Data items:
╔══

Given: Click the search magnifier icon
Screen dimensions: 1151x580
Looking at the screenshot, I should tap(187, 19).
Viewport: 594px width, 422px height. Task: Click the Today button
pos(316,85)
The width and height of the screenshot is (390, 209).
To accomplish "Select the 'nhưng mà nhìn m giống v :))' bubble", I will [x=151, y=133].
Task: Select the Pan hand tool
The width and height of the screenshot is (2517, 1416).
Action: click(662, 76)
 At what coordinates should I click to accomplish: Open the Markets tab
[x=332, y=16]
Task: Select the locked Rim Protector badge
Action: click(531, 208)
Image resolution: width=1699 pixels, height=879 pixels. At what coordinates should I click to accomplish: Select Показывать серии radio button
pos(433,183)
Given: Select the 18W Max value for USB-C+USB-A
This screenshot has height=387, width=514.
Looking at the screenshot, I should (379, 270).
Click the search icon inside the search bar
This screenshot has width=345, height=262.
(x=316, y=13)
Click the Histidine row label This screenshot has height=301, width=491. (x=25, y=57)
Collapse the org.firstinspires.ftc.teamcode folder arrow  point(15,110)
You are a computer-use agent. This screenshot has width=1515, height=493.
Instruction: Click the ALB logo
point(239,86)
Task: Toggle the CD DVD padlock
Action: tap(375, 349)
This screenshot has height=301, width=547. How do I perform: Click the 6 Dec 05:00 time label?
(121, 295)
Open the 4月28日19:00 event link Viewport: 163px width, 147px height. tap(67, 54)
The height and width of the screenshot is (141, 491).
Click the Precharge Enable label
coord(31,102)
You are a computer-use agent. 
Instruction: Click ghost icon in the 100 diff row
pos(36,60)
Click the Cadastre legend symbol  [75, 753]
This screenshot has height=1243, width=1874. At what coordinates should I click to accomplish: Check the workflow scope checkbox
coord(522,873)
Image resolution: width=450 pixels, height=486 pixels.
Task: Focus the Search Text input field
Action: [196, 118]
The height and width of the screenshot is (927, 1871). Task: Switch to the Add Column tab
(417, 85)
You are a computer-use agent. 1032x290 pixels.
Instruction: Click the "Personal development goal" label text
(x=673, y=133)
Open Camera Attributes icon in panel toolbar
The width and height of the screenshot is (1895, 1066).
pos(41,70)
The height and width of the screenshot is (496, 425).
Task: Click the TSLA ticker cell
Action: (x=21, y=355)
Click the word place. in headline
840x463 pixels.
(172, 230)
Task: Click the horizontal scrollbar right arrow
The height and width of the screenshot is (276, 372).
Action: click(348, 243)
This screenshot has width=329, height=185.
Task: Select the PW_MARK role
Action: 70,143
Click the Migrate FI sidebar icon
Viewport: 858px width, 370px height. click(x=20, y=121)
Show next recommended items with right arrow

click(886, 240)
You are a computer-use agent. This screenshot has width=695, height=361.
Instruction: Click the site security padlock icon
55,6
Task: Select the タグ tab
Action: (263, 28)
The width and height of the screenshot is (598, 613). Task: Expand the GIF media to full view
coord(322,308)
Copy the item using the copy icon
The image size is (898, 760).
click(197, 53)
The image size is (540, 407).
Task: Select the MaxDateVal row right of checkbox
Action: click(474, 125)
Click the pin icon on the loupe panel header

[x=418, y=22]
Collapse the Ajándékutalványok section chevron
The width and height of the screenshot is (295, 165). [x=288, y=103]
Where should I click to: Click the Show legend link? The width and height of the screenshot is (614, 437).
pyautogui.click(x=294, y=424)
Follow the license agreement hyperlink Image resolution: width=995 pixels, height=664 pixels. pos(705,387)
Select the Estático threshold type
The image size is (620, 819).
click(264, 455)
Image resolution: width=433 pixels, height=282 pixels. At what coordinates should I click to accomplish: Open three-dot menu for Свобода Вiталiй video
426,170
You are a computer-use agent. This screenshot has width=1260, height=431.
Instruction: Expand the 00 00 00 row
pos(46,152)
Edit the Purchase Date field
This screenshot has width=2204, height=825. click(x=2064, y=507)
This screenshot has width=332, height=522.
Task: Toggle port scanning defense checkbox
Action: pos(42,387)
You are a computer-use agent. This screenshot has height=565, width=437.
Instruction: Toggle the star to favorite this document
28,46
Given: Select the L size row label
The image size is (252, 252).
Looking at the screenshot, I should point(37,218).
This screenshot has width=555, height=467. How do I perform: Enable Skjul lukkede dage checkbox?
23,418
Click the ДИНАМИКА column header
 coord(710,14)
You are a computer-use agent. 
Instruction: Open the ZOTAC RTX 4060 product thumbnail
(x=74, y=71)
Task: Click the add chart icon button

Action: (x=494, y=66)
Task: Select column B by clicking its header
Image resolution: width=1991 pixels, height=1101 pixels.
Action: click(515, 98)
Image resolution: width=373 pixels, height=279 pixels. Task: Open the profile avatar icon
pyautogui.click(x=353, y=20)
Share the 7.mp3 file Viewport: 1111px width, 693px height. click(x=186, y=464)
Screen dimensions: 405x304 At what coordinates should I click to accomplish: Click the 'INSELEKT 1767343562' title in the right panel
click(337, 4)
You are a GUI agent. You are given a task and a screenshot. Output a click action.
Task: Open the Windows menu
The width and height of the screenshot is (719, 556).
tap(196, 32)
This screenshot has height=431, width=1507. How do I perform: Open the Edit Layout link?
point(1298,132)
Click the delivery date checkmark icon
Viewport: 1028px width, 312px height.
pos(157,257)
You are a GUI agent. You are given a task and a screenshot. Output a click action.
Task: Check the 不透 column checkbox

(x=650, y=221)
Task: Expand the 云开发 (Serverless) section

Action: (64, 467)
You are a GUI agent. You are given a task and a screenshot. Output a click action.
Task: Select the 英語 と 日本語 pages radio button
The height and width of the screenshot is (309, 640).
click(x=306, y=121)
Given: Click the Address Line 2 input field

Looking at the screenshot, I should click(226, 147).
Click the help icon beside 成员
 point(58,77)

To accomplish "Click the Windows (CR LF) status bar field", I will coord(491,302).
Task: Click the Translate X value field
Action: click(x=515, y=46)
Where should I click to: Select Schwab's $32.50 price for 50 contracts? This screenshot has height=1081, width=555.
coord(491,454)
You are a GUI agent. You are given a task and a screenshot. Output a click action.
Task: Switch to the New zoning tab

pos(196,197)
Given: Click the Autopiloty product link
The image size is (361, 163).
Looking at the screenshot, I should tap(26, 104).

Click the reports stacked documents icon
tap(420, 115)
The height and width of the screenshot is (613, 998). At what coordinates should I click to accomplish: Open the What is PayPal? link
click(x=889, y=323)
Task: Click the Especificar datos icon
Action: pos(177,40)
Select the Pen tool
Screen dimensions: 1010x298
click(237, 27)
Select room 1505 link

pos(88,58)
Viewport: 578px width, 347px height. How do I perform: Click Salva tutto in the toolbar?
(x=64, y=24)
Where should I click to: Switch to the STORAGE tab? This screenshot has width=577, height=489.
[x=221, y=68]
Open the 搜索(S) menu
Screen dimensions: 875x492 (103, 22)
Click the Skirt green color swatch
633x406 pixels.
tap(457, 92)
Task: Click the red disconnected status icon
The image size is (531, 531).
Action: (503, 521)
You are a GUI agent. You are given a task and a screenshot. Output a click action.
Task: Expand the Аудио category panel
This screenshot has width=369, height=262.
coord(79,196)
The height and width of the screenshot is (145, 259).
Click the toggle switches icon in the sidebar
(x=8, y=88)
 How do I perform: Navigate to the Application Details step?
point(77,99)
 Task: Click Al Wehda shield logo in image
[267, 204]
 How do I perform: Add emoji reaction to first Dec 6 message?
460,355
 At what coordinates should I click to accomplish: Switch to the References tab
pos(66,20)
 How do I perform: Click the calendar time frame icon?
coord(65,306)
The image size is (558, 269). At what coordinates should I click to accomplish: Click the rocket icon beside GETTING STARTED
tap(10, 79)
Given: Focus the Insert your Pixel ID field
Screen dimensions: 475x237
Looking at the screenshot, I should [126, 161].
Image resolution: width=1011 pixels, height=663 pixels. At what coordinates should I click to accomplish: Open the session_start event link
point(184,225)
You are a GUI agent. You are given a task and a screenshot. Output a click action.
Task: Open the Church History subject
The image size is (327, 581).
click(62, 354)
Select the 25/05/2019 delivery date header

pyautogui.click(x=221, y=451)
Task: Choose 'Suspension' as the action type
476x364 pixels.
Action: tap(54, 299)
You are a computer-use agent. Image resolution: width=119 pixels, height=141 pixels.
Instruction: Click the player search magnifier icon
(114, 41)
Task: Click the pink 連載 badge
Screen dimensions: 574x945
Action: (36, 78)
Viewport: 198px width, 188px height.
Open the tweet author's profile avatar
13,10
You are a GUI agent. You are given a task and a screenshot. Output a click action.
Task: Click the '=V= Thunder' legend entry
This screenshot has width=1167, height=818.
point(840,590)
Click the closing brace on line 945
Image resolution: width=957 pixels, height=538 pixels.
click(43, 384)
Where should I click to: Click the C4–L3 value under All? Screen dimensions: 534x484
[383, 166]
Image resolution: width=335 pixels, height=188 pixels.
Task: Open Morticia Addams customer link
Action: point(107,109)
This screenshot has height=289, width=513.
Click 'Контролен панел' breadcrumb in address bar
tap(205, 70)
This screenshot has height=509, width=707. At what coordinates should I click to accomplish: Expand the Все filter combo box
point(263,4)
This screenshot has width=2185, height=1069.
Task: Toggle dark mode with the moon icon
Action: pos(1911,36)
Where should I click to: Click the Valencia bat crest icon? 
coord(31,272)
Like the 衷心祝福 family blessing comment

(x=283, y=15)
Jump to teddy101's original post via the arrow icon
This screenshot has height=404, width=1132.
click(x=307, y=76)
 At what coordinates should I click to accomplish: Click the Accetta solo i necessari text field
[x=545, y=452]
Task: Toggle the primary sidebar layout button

╚══

### Exercise instructions:
Write out the lines above word for word, from the first one up to and including the line with "Action: click(662, 76)".

### Solution to this task:
Given: Click the search magnifier icon
Screen dimensions: 1151x580
Looking at the screenshot, I should tap(187, 19).
Viewport: 594px width, 422px height. Task: Click the Today button
pos(316,85)
The width and height of the screenshot is (390, 209).
To accomplish "Select the 'nhưng mà nhìn m giống v :))' bubble", I will [x=151, y=133].
Task: Select the Pan hand tool
The width and height of the screenshot is (2517, 1416).
Action: click(662, 76)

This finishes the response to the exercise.